§ **What is expected**:
Return all the lines below in which the string "diamond" appears.

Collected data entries

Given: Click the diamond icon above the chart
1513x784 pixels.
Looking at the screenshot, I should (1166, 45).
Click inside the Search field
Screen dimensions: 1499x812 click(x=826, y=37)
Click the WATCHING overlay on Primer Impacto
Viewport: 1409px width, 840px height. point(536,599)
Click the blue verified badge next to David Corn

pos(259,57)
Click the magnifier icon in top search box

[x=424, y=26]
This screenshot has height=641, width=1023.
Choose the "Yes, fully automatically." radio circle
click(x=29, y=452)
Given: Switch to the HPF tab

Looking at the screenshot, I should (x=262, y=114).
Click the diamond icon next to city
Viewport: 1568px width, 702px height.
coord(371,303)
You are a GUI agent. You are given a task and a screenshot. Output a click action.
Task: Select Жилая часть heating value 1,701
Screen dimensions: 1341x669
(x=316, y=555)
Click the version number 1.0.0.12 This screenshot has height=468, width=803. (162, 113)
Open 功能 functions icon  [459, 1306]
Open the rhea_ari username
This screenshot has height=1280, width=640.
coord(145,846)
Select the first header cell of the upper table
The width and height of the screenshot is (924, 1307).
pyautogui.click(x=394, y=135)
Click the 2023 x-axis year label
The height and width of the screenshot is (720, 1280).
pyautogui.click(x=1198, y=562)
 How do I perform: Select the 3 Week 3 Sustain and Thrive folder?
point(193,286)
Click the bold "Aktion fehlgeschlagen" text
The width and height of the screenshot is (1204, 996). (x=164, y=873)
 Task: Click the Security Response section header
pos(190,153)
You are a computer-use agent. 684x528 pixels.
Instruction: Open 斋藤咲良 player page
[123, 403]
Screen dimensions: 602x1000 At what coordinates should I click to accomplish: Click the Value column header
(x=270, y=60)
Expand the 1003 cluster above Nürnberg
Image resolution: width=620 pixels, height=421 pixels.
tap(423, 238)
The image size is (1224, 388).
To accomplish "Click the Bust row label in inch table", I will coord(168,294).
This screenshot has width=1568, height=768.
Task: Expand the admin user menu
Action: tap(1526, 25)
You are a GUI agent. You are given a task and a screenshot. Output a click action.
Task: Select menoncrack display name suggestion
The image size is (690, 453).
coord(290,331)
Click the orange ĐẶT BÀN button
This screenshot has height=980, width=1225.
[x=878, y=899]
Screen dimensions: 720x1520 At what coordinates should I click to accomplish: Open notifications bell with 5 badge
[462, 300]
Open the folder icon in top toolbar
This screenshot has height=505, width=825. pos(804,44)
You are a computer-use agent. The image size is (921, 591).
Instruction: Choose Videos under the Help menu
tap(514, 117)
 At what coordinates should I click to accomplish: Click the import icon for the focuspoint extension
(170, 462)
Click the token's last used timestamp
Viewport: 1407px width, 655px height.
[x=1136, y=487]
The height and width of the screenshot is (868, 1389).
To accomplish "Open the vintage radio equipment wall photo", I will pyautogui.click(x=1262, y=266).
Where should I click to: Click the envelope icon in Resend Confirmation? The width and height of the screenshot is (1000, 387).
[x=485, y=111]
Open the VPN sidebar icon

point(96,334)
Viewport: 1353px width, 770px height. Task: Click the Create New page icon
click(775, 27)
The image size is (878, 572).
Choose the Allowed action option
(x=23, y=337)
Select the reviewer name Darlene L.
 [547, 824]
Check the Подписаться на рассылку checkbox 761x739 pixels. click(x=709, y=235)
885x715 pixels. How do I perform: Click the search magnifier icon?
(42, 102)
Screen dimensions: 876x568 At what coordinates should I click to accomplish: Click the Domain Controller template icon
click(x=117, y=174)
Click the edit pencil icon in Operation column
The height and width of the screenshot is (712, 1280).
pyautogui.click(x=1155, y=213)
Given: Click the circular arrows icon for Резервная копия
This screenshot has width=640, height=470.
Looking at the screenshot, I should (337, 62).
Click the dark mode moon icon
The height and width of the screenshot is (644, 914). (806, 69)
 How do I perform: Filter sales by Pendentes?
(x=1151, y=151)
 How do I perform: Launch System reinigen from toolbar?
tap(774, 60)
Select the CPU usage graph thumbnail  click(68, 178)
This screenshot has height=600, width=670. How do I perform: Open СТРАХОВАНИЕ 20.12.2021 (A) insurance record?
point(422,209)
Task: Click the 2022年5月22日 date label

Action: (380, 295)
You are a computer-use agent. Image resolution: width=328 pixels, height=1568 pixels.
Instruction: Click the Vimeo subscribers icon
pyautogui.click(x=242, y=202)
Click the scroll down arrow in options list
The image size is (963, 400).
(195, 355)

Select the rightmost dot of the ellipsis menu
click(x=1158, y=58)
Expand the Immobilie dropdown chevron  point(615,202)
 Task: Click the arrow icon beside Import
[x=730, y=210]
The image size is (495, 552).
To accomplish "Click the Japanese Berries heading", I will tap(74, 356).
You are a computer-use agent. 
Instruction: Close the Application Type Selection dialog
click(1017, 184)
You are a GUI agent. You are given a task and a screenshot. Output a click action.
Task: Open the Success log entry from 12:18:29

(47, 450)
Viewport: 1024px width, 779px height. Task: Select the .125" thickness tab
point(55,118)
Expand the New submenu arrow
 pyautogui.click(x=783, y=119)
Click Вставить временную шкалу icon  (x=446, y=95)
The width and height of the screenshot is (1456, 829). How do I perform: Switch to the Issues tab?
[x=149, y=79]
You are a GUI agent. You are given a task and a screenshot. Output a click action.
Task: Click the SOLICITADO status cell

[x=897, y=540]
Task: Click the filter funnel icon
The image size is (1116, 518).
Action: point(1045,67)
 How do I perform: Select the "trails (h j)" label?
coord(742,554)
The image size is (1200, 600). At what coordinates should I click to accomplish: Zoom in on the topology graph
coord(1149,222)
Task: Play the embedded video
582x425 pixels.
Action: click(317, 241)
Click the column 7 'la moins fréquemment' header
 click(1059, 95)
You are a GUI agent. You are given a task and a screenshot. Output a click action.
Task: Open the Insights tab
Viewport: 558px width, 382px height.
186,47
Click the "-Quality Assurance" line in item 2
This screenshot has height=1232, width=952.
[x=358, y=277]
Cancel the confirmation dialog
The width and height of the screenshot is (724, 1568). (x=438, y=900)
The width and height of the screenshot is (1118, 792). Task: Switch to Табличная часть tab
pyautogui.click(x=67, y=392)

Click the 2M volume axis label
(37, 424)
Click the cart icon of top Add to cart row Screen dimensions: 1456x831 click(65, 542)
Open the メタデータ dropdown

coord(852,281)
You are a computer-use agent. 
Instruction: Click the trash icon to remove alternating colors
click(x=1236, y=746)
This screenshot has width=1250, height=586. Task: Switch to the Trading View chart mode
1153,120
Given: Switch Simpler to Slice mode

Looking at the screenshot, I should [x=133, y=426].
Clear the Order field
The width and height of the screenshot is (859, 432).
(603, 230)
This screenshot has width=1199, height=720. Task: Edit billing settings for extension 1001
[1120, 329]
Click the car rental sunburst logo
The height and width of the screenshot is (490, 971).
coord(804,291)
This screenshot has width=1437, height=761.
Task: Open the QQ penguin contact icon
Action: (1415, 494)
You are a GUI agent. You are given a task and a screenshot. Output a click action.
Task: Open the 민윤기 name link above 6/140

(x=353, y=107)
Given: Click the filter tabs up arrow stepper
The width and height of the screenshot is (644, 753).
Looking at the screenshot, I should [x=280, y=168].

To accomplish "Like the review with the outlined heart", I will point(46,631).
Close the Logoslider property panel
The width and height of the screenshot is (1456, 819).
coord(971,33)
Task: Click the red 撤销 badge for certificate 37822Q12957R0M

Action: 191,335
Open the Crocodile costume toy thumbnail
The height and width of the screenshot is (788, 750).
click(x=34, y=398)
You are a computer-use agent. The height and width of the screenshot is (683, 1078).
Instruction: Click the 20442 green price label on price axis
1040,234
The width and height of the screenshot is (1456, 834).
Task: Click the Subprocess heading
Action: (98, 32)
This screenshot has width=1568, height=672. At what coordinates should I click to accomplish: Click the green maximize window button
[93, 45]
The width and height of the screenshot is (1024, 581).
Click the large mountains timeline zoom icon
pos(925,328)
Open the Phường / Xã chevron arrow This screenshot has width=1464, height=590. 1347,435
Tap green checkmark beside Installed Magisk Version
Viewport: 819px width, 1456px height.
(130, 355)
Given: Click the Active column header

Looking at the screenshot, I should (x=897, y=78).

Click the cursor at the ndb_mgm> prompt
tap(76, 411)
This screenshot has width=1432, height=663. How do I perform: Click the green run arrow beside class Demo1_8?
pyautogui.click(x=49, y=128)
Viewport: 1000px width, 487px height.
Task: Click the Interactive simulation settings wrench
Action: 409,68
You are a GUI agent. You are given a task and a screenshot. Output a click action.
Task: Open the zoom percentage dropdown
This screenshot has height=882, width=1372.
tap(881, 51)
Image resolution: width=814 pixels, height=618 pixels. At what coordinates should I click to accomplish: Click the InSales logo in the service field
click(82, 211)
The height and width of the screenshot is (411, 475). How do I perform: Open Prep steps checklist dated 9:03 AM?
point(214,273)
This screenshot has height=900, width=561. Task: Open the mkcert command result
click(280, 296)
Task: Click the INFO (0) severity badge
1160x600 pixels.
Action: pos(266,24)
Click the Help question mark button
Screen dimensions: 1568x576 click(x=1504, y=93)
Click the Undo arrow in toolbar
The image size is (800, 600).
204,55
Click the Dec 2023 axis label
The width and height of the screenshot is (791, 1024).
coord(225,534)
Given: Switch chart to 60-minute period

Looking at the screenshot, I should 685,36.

§ **Answer box**:
Given: Click the diamond icon above the chart
Click the diamond icon next to city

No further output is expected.